SÃO PAULO, SP (FOLHAPRESS) – Após quase cinco anos de testes, a Força Aérea dos Estados Unidos cancelou seu principal programa de míssil hipersônico, em mais um revés numa corrida em que está bem atrás da Rússia e da China, seus principais rivais militares.
O motivo foi um novo fracasso em teste do AGM-183A ARRW (sigla inglesa para Arma de Reação Rápida Lançada do Ar, mas que soa como “flecha”), no dia 13 passado.
O modelo era a aposta central do governo americano nessa tecnologia que leva mísseis de 5 a 20 vezes a velocidade do som, que havia concedido um contrato de US$ 480 milhões (equivalentes a US$ 574 milhões hoje, ou R$ 2,9 bilhões) à Lockheed Martin em 2018 para seu desenvolvimento.
O cancelamento foi informado em um documento enviado ao Congresso americano pelo secretário assistente de Aquisições da Força, Andrew Hunter, que não detalha a natureza dos problemas. Os EUA vêm testando a tecnologia, sem muitos avanços, desde 2010.
O desenvolvimento do ARRW foi problemático, com uma série de fracassos, mas em dezembro do ano passado enfim um teste completo deu certo. É uma arma do tipo planador hipersônico, que a Rússia já opera e que a China alegadamente testou no ano passado.
No sistema, um míssil balístico de combustível sólido é lançado de um bombardeiro, no caso dos testes um gigante B-52H, vai até velocidades até 20 vezes acima da do som (24 mil km/h) e solta um planador, que pode manobrar até chegar a seu alvo com uma carga bélica –no caso do mesmo modelo russo, o Avangard, ela pode ser nuclear.
Agora, sobrou aos EUA apenas um programa de hipersônico, o de um modelo menor e teoricamente mais simples, o HACM (Míssil de Ataque de Cruzeiro Hipersônico) da Raytheon. Ele já passou por quatro testes bem-sucedidos, tendo voado pela primeira vez em setembro de 2021.
No ano passado, a fabricante foi contratada para continuar o desenvolvimento. É um míssil menor, que pode ser lançado de caças F-15, e atinge uma velocidade cinco vezes acima da do som (6.100 km/h), com capacidade de manobra.
Seu motor é um scramjet, que injeta combustível líquido em um fluxo supersônico de oxigênio, fabricado pela Northrop Grumman.
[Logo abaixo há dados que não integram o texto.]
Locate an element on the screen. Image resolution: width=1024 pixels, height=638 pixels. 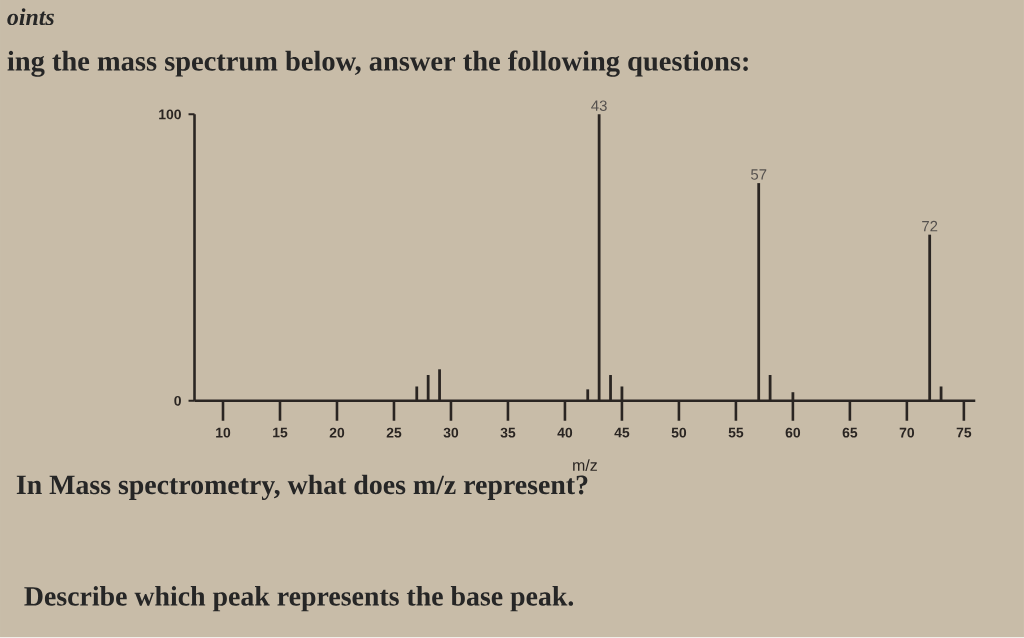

Ele não carrega explosivos: sua ogiva é cinética, isto é, destrói o alvo com a energia liberada pelo impacto em altíssima velocidade.
O ARRW já havia desaparecido, como programa independente, da programação orçamentária do Departamento de Defesa, que enviou um pedido inédito de US$ 842 bilhões (R$ 4,3 trilhões hoje) para gastar no ano fiscal de 2024 (que começa em 1º de outubro).
Em apresentação ao Congresso, o chefe do Estado-Maior Conjunto dos EUA, general Mark Milley, disse que pela primeira vez o país corria o risco de enfrentar um conflito simultâneo contra duas potências nucleares, a Rússia ora envolvida na invasão da Ucrânia, e sua aliada China, rival estratégica principal dos americanos na Guerra Fria 2.0.
As armas hipersônicas vêm sendo vendidas como instrumento de guerra do futuro por sua capacidade de manobra a altíssimas velocidades, escapando de defesas antimísseis. Inicialmente, os EUA buscaram minimizar o impacto das armas, voltando a apostar em um novo bombardeiro furtivo ao radar, o B-21, mas recentemente elas voltaram ao discurso público de prioridades.
A Rússia está na frente na corrida, já tendo colocado em operação o Avangard, o Tsirkon (modelo naval com motor scramjet) e o Kinjal (modelo balístico lançado de caças, que já é empregado na Ucrânia). Eles fazem parte do pacote de “armas invencíveis” lançado por Vladimir Putin em 2018, para ceticismo inicial no Ocidente.
A China não ficou atrás, e em 2019 anunciou ter operacional o planador hipersônico lançado do míssil DF-17, além de outros modelos. Outros países menores na liga dos rivais dos EUA, como Coreia do Norte e Irã, também dizem ter testado mísseis hipersônicos. Há programas de nações aliadas dos americanos em estágios diversos, mas nenhum deles próximo de ser introduzido em ação.